Confidence Calibration Framework

How confidence ratings are assigned

Confidence in a Veridi assessment represents the strength of the evidence supporting the verdict, not certainty that the verdict is correct. A claim can receive a clear verdict (FALSE) with moderate confidence (75%) if the evidence is strong but comes only from Tier 2 sources.

Structural ceilings

Confidence is capped by the quality of the best available sourcing:

Sourcing Level	Confidence Ceiling
Multiple Tier 1 sources in agreement	95%
Tier 1 + Tier 2 corroboration	90%
Tier 2 sources only	80%
Tier 3 with corroboration	65%
Tier 4 only	50%
No sourcing / assertion only	25%

These ceilings are structural and non-negotiable. They prevent the system from being tricked by volume; multiple low-quality sources cannot substitute for a single high-quality one.

Field reliability coefficients

Each academic and scientific field has a reliability coefficient reflecting published replication rates and methodological stability. These coefficients are disclosed annotations, not confidence multipliers.

Field	Coefficient	Source
Mathematics	0.99	Expert estimate: proofs are deductively verified
Physics / Chemistry	0.95	Expert estimate: consistent with high replication rates
Climate Science (physical)	0.90	Expert estimate: informed by IPCC assessment confidence levels
Engineering	0.90	Expert estimate: needs empirical validation
Genomics / Molecular Biology	0.85	Expert estimate: needs empirical validation
Clinical Medicine (RCTs)	0.80	Ioannidis (2005), subsequent replication efforts
Economics (micro/experimental)	0.75	Camerer et al. (2016) - ~61% replication rate
Epidemiology / Public Health	0.70	Expert estimate: informed by meta-analytic variation
Economics (macro)	0.60	Expert estimate: needs empirical validation
Political Science	0.60	Expert estimate: needs empirical validation
Psychology (post-2015)	0.55	Open Science Collaboration (2015) - ~36-39% replication
Social Media / Digital	0.55	Expert estimate: needs empirical validation
Nutrition Science	0.50	Expert estimate: informed by Ioannidis (2018)

Sourcing honesty rules

Each coefficient carries an explicit label:

Peer-reviewed source: Cites the specific paper or meta-analysis.
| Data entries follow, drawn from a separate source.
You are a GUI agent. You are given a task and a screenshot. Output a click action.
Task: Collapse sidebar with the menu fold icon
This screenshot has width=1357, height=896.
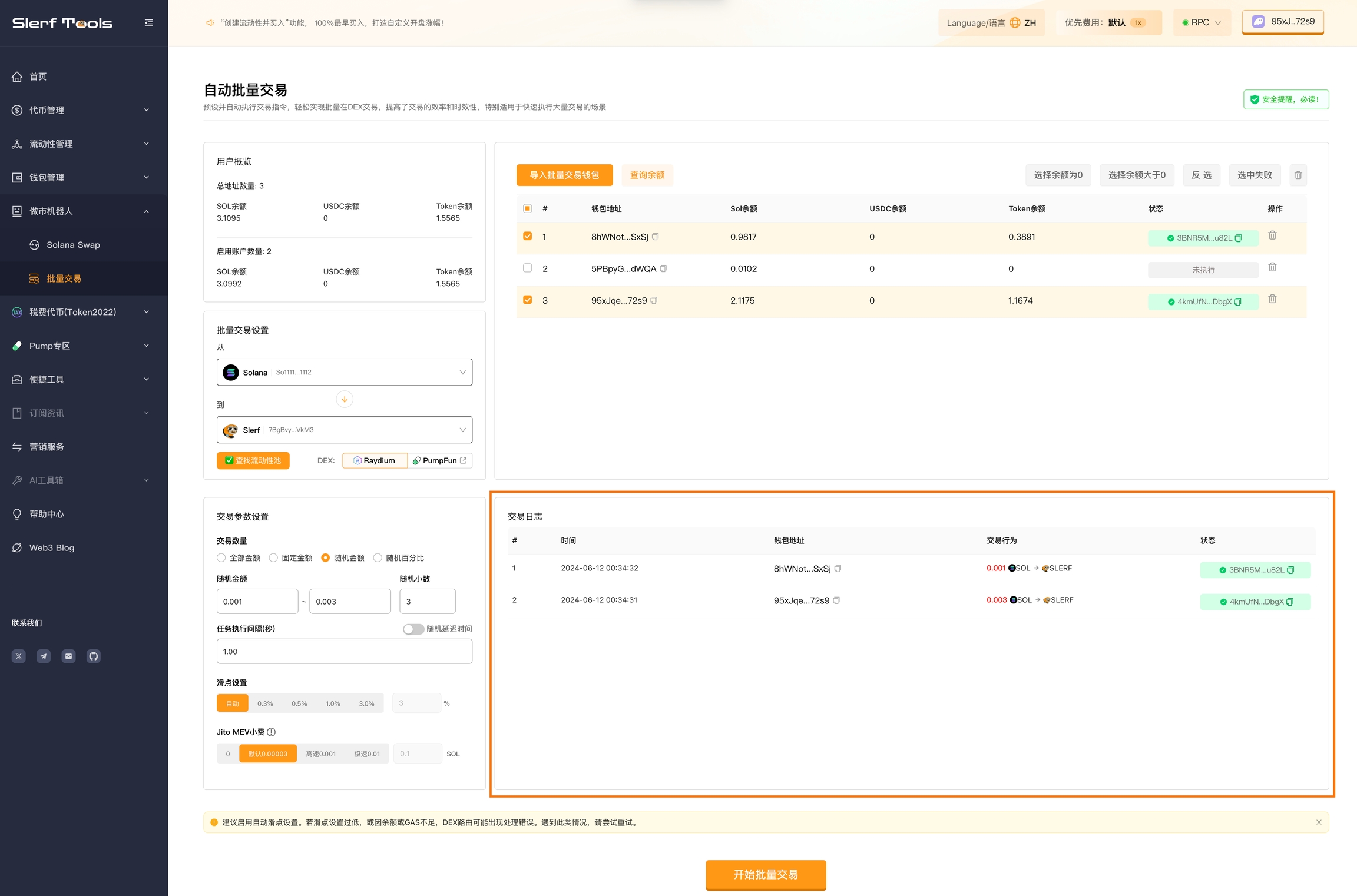pos(148,23)
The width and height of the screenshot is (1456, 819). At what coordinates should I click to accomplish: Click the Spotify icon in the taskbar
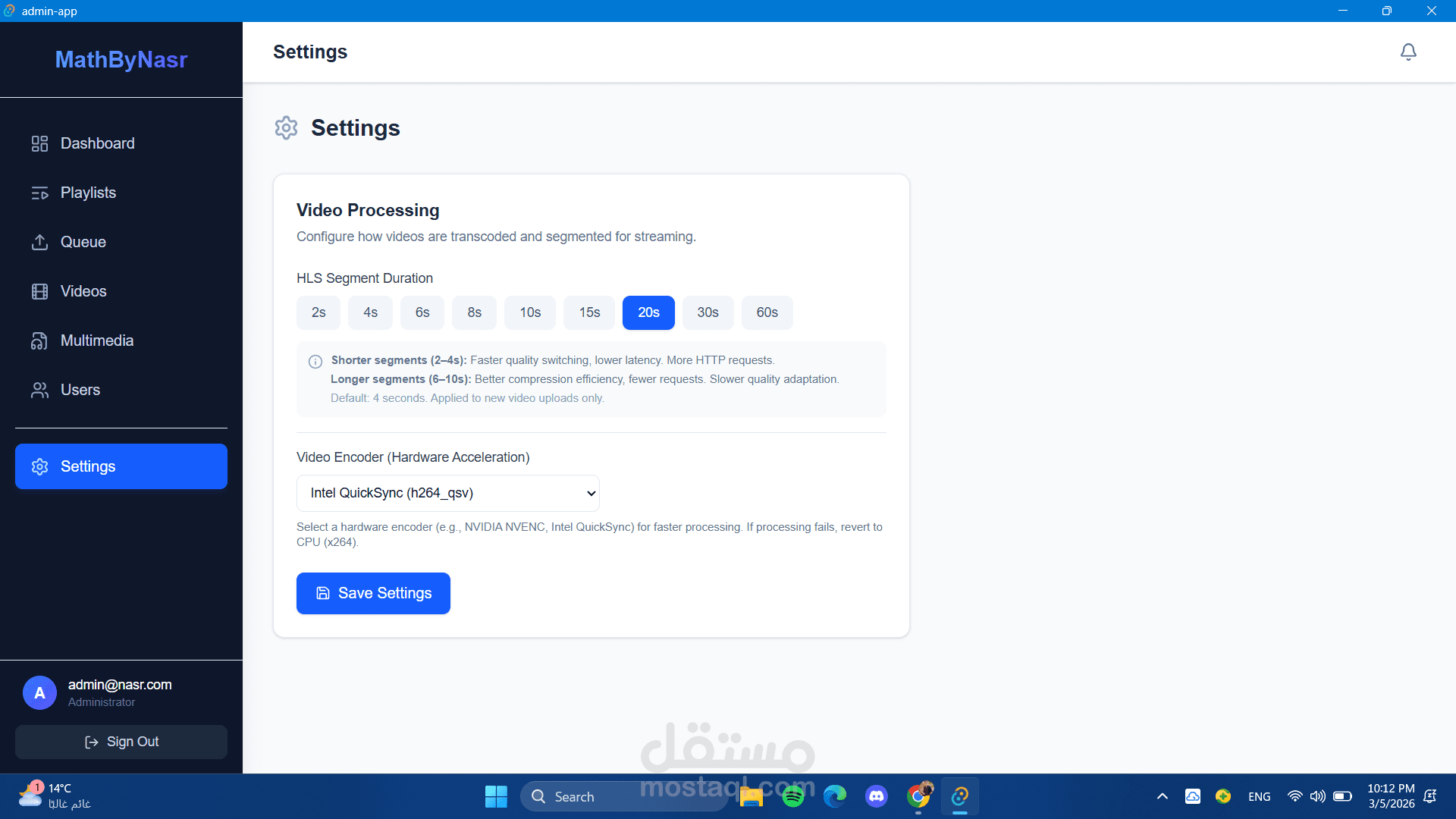click(x=793, y=796)
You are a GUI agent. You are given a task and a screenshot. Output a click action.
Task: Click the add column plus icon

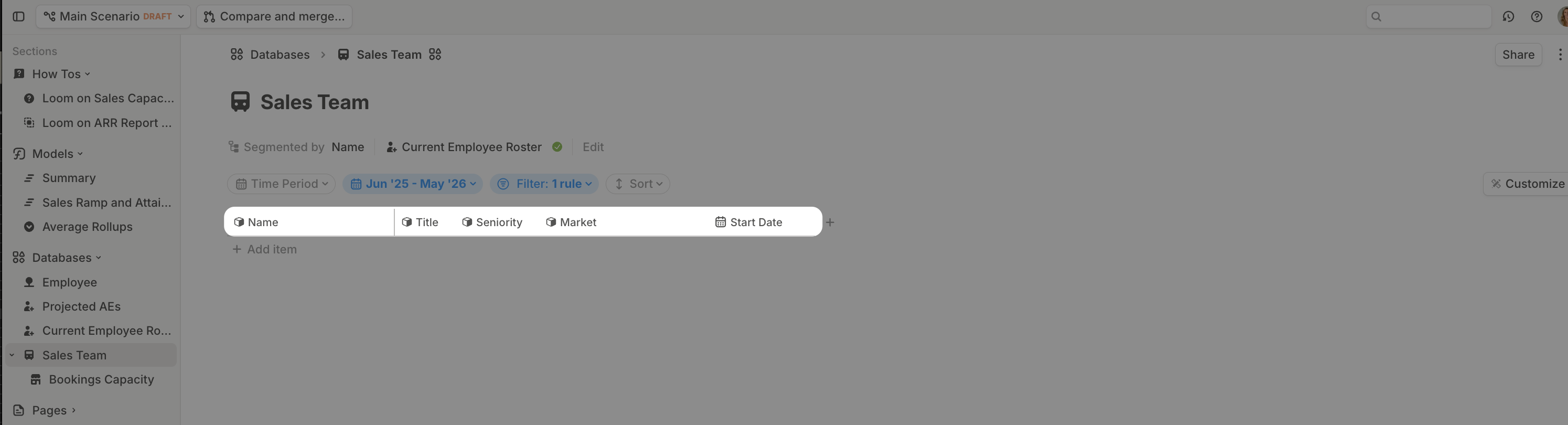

Only Physics/Chemistry (inferred), Clinical Medicine (Ioannidis), Psychology (OSC 2015), and Economics-micro (Camerer 2016) have strong empirical grounding.
Expert estimate: Explicitly labeled as “expert estimate - needs empirical validation.” This is honest. Presenting unsourced numbers as authoritative is calibration theater.

Within-field variation can be substantial. A nutrition epidemiology claim (~0.40) and a nutrition RCT claim (~0.70) are very different, even though both fall under “Nutrition Science” (0.50). When evaluating a specific claim, the assessment notes if the sub-field diverges significantly from the field average.
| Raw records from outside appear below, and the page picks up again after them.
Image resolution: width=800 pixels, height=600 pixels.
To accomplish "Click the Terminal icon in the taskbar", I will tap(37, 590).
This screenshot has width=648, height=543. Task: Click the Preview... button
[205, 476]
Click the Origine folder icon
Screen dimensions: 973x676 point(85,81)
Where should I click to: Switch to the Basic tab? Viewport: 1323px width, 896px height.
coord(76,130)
How ceilings and coefficients interact

The problem they solve

A prototype used multiplicative interaction: tier ceiling × field coefficient = confidence. This produced absurd results: Tier 2 ceiling 80% × Nutrition 0.55 = 44% confidence for a well-sourced nutrition claim. The math punished good sourcing in contested fields.

The current interaction

Tier ceilings and field coefficients serve different epistemic functions and do not multiply.

Tier ceilings cap confidence based on sourcing quality. They answer: “How reliable is our evidence chain?”
Field coefficients are disclosure annotations. They answer: “How often do findings in this field hold up over time?”

A well-sourced nutrition claim with Tier 1 evidence gets the appropriate confidence based on the tier ceiling. The field coefficient (0.50) is disclosed as context (the reader should know that nutrition science has a low replication rate) but it does not mechanically reduce the confidence rating.

Brier score tracking

The methodology includes a framework for tracking calibration accuracy over time using Brier scores. For each assessment, the confidence rating is recorded alongside the eventual outcome (when known). This allows measurement of whether, for example, claims rated at 80% confidence are actually correct approximately 80% of the time.

This tracking system is designed but has not yet accumulated sufficient data points for statistical significance. As the system is used in production, calibration data will accumulate and the framework will provide empirical feedback on confidence accuracy.

Additional calibration mechanisms

Breaking event ceiling: Claims about events less than 72 hours old receive an automatic confidence ceiling reflecting the unreliability of early reporting.

Auto-escalation: If gaming flags are detected during a Standard-tier assessment, the system automatically escalates to Full tier for more thorough analysis. All 12 ADV-v2 claims triggered this mechanism correctly.

Symmetric evidence standards: The same burden of proof is applied to a claim and its counterclaim. This prevents the selective skepticism attack vector, where impossibly high standards are applied to one side while the other is accepted without evidence.